The Go-Figure Modernist



"You can say, 'I have a Forsyth,' " Perry elaborates, "and then someone comes and looks at it and says wow, that's a really different one, or I wouldn't have ever thought that was a Forsyth."

Forsyth was experimental, but he identified himself as a traditional painter. So, for example, when he attended the Armory show (the 1913 exhibition that introduced European modernism to the US), he was "horrified," Perry concedes. "Part of that was the feeling that a lot of the modern artists hadn't paid their dues the way he had and the way the Hoosier Group had. But he seemed to have some misgivings later. I think some people would identify him as a modern artist if they were to look at some of those paintings that are very gestural and just barely representational."

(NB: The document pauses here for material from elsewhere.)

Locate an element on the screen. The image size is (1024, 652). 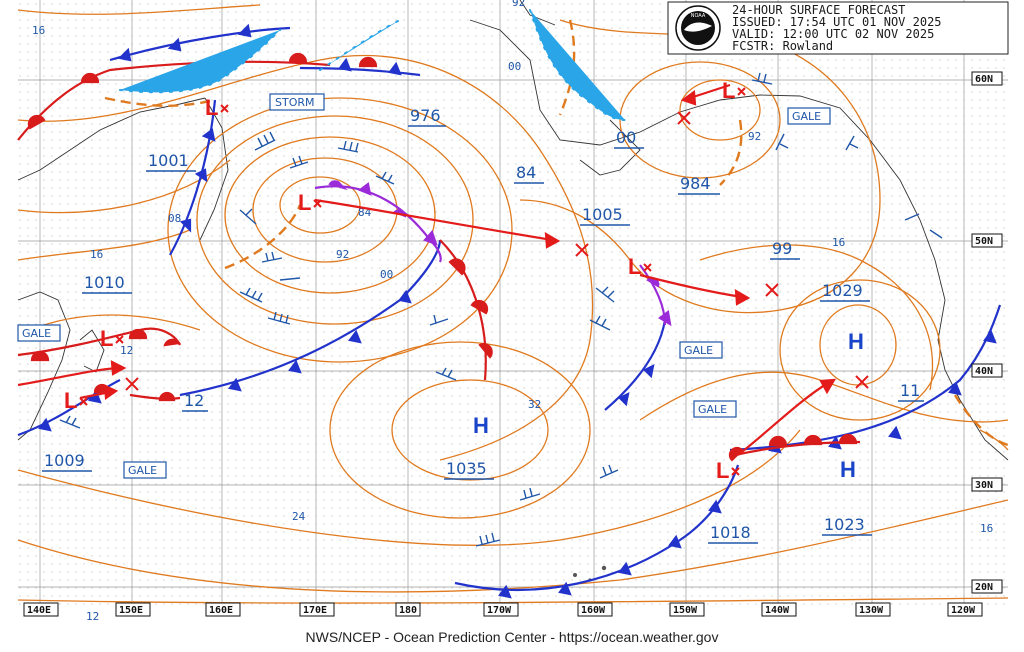
lon-label: 170W is located at coordinates (500, 610).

Take The Red City, the jewel of the retrospective. The prize-winning 1913 canvas marks a shift in his approach-

"This was completely done from Forsyth's imagination," Perry elaborates. Â "He stopped at one point making paintings from looking at things to summoning his own imagery from his own imagination, which is a very modernist sensibility."

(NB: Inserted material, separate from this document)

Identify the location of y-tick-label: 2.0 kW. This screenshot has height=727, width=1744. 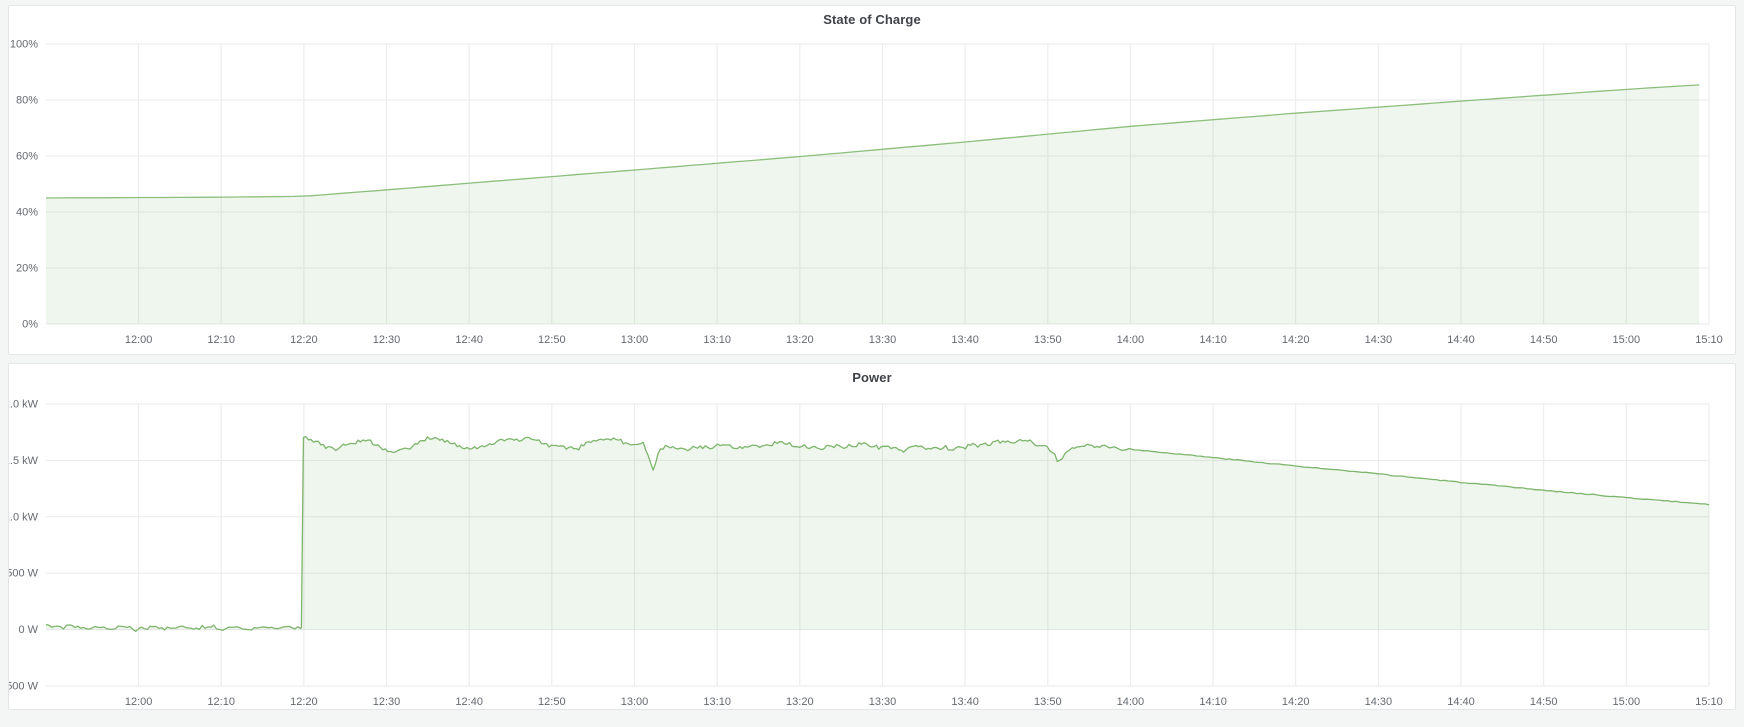
(24, 405).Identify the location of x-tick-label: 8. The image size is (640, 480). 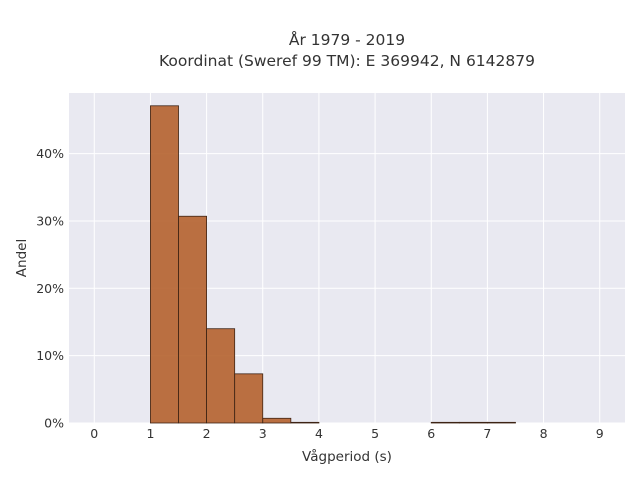
(544, 434).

It might be a stretch, but Forsyth's latent modernism may have secured his place in history-Benton's version at least. Forsyth was one of the rare members of the Indiana art establishment who weren't outraged by the choice of a non-Hoosier, modernist painter for the World's Fair mural project.

"Given the changes in Forsyth's own style over his career," Brewer speculates, "he would have understood this progression in American artistic styles."

The portrait may have been Benton's way of thanking Forsyth for giving his blessing. "To really thank him visually for his support of him," explains Brewer, coauthor of Thomas Hart Benton and the Indiana Murals (IU Art Museum and IU Press, 2000). Â "There wasn't as much negative sentiment about Benton after William Forsyth because of his stature within the arts community."

But it was more than just a political move, Brewer suggests.

"He puts William Forsyth center stage in a panel devoted to the art and culture of the late nineteenth century into the early twentieth century in Indiana, so he recognized his importance and the importance of the Hoosier Group in really raising the profile of Indiana on the world stage."